Investors looking to understand a company's current financial position (i.e. the company's debt levels, its cash balance, what it owns and what it owes) will often flock to the financial statements contained in the company's most recent quarterly report. After all, quarterly financial statements are required to be fairly comprehensive, and therefore contain most of the information an investor needs in order to determine a company's current financial position. However, subsequent events that have occured since the cut-off date of the last financial statements can dramatically alter the value of the company in question. As such, it is important that investors not stop at the statements; subsequent disclosures need to be taken into account.
Consider Fortunet (FNET), creator of gaming platforms and networks for casinos and other customers. Fortunet trades for just $13 million, but is profitable, has no debt, and shows a cash balance of $25 million. This cash balance, however, is as of the latest financial statements. An investor buying in using this information would get a rude awakening in the company's future statements: since the cut-off date for the last financials, the company has issued a special dividend of $28 million!
Existing shareholders have already received this payment. Shareholders buying in now, however, are buying into a company that's $28 million poorer.

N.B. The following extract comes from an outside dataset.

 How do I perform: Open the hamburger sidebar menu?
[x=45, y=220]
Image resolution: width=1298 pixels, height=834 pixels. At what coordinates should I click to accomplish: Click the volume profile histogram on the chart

To avoid falling prey to such a situation, there are two items investors should check. First, even though the quarterly financial statements have a cutoff date, the text of the quarterly report will contain a section labelled "subsequent events" that contains material information that occurred just after the cutoff date. Secondly, investors should read the company's subsequent disclosures since the quarterly report was issued so that they can include any material changes that have occurred since the quarterly report was issued.